Written task: Update the passage on civil rights after the Plessy decision: write it out again starting with "Recently, scholars have" and going on through "of all-white juries.", with "civil suits" swapped for "civil cases".

Reading passage:
------------------------
The journey from Plessy to Brown was the story of ordinary people creating change with the tools they had at hand.
Recently, scholars have shown how, after the Plessy decision, Black Americans in the South used state civil law to advance their civil rights. Insisting on their rights in the South’s complicated system of credits and debts, they hammered out a legal identity. Denied justice under criminal law, they sued companies, primarily railroad companies, for denying them equal protection against harassment. And, according to historian Myisha S. Eatmon, they often won these civil suits, even at the hands of all-white juries.
It was on these grounds that Black lawyers won discrimination suits over public schools early in the twentieth century. They relied on the 1896 Plessy v. Ferguson decision that allowed “separate” accommodations for Black and white Americans so long as they were “equal.” They would point out how much poorer the conditions in Black schools were than those in white schools, proving those conditions violated the “separate but equal” requirement in the decision condoning racial segregation.
------------------------
Listing:
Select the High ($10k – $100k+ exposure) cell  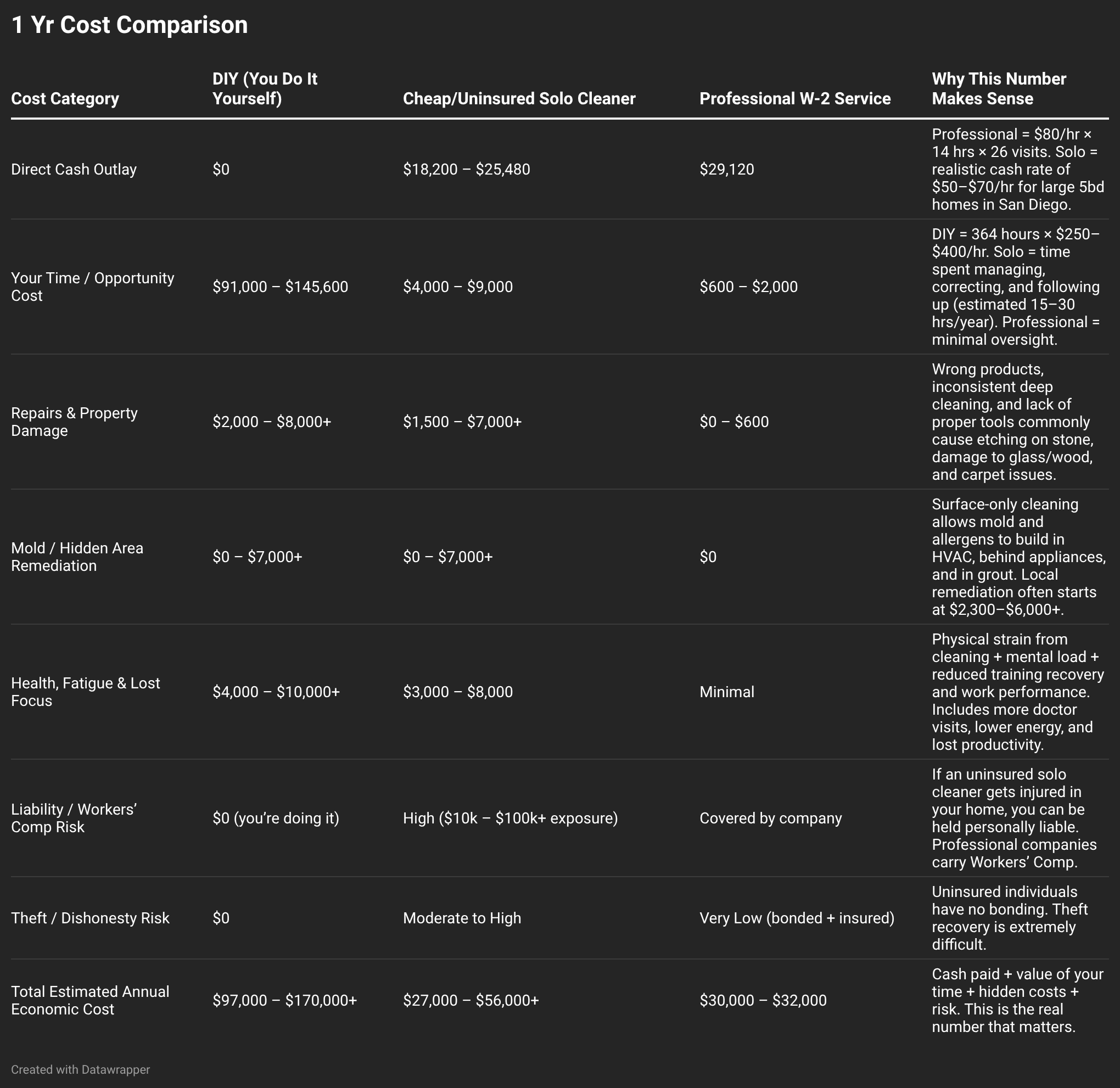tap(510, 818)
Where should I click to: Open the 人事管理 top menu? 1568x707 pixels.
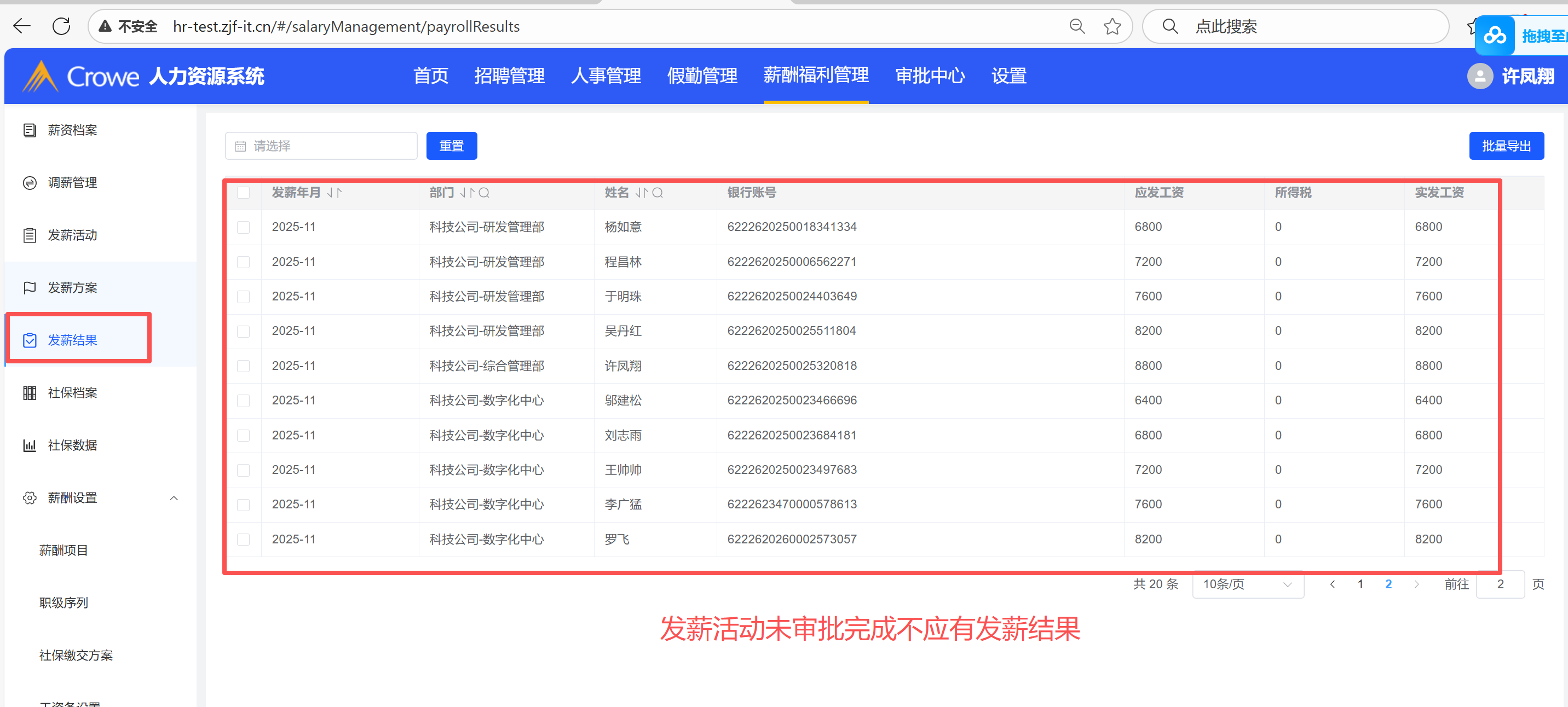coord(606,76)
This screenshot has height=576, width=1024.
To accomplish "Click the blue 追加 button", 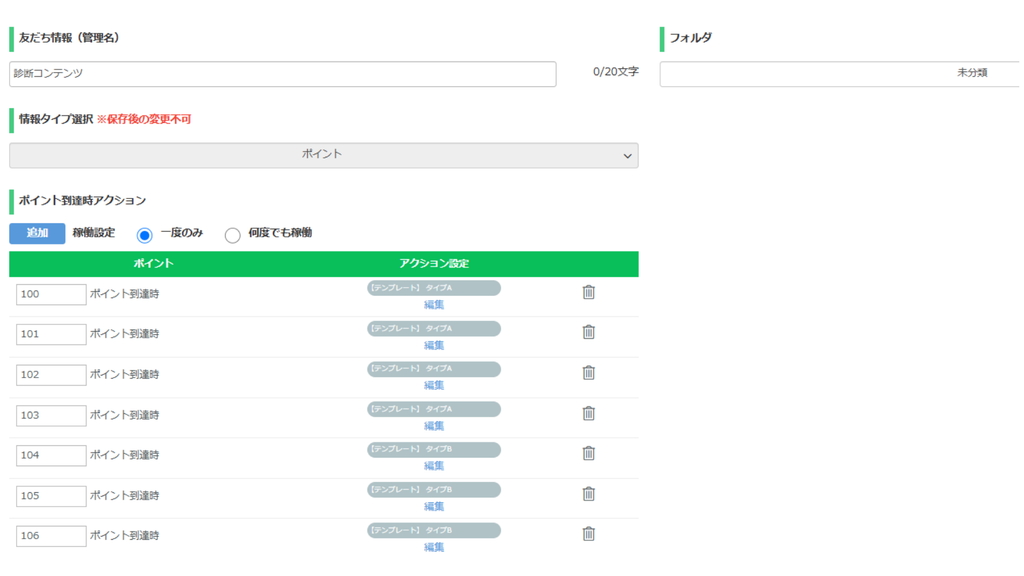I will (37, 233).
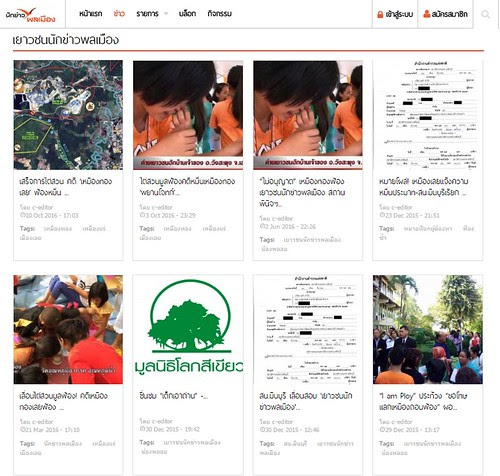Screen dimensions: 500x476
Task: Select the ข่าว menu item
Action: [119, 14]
------------------------
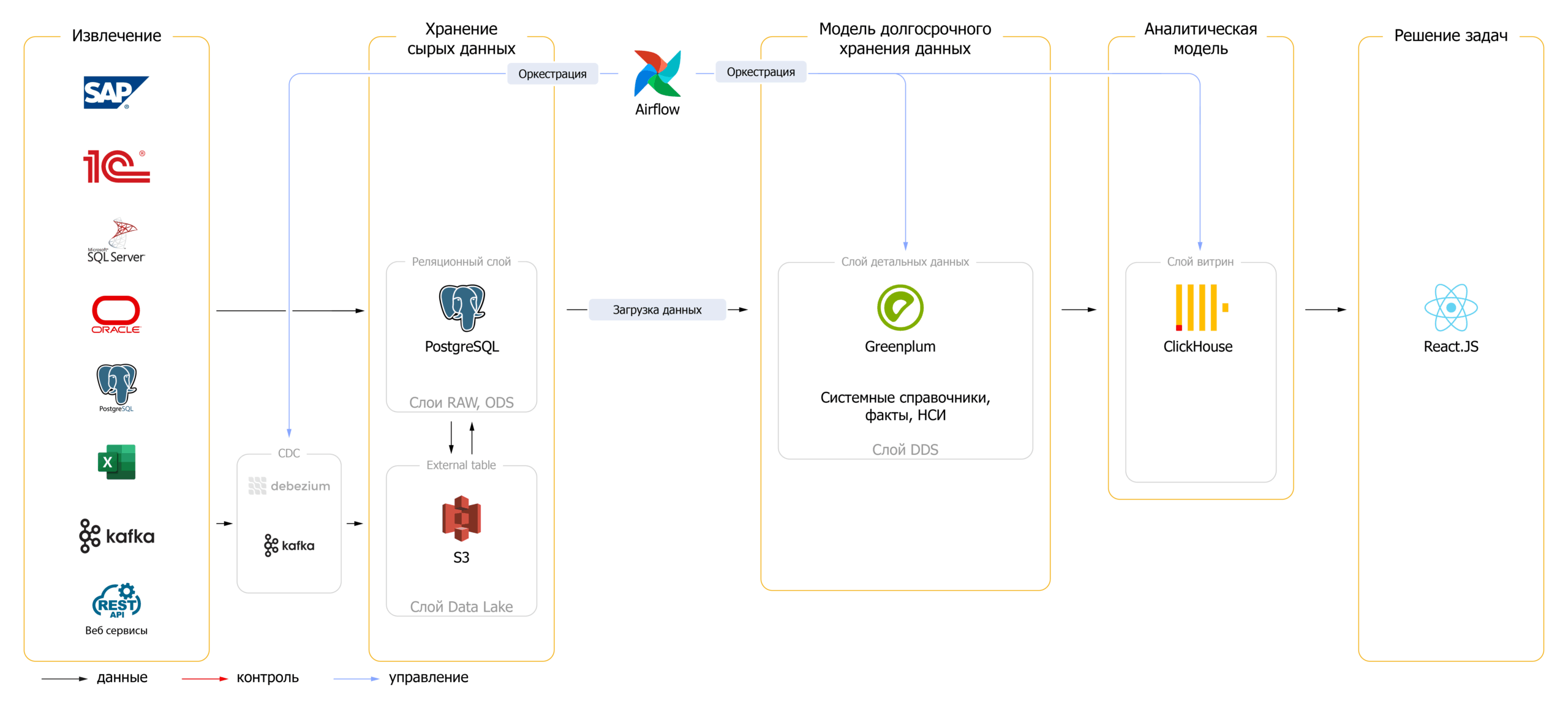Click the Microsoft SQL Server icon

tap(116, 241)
------------------------
Worked solution:
Recently, scholars have shown how, after the Plessy decision, Black Americans in the South used state civil law to advance their civil rights. Insisting on their rights in the South’s complicated system of credits and debts, they hammered out a legal identity. Denied justice under criminal law, they sued companies, primarily railroad companies, for denying them equal protection against harassment. And, according to historian Myisha S. Eatmon, they often won these civil cases, even at the hands of all-white juries.